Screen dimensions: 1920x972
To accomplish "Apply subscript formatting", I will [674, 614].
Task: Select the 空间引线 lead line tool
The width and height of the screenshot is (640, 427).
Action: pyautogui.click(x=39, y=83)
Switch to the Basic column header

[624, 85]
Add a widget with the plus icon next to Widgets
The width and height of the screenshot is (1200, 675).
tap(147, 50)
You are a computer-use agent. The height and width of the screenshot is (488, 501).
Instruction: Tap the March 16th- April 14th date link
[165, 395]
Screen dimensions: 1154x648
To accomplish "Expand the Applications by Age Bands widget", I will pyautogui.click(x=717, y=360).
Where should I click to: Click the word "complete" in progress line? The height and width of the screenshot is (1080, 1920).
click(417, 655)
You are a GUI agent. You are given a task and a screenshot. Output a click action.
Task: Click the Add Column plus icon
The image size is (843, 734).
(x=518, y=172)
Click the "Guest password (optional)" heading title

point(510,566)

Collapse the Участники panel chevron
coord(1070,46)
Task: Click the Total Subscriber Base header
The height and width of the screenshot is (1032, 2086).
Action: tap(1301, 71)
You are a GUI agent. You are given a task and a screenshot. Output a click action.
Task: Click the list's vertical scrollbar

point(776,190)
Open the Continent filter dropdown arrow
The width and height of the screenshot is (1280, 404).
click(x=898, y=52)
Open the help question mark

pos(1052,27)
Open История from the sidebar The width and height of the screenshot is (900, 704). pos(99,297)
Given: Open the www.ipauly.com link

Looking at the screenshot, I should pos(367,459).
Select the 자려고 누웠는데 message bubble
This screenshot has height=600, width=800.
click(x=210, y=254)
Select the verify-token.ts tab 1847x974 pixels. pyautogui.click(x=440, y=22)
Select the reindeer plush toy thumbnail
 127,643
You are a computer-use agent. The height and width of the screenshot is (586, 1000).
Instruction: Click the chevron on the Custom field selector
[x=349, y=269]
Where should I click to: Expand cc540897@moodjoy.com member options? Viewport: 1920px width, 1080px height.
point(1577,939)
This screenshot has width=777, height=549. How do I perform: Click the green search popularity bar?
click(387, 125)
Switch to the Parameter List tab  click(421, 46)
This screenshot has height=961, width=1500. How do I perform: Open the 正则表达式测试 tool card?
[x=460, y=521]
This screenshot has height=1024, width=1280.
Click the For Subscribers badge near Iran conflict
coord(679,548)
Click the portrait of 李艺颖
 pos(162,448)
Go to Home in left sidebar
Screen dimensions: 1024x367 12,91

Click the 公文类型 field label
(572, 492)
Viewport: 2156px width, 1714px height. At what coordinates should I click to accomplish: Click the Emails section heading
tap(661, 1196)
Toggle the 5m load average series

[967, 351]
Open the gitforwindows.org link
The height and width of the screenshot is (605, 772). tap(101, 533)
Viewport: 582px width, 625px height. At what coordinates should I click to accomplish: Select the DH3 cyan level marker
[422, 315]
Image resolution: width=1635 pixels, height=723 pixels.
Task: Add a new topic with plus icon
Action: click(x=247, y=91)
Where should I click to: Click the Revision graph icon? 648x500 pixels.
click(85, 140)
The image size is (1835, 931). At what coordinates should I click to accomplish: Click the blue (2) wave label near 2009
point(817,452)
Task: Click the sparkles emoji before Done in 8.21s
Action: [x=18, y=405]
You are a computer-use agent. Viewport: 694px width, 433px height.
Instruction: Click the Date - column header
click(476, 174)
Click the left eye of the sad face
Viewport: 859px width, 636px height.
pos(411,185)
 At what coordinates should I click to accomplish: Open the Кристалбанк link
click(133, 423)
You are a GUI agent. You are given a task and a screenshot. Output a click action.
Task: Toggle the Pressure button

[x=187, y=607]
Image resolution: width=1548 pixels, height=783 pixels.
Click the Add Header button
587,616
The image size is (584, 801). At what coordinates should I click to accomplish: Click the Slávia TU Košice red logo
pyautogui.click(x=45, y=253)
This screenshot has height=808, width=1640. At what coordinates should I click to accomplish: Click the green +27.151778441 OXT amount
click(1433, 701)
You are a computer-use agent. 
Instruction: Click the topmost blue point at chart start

----------

Brief:
Only the lines above from the one with "The height and width of the screenshot is (1032, 2086)." up to and including the one with "Select the verify-token.ts" should be repeated, exactly as written.

Solution:
The height and width of the screenshot is (1032, 2086).
Action: tap(1301, 71)
You are a GUI agent. You are given a task and a screenshot. Output a click action.
Task: Click the list's vertical scrollbar

point(776,190)
Open the Continent filter dropdown arrow
The width and height of the screenshot is (1280, 404).
click(x=898, y=52)
Open the help question mark

pos(1052,27)
Open История from the sidebar The width and height of the screenshot is (900, 704). pos(99,297)
Given: Open the www.ipauly.com link

Looking at the screenshot, I should pos(367,459).
Select the 자려고 누웠는데 message bubble
This screenshot has height=600, width=800.
click(x=210, y=254)
Select the verify-token.ts tab 1847x974 pixels. pyautogui.click(x=440, y=22)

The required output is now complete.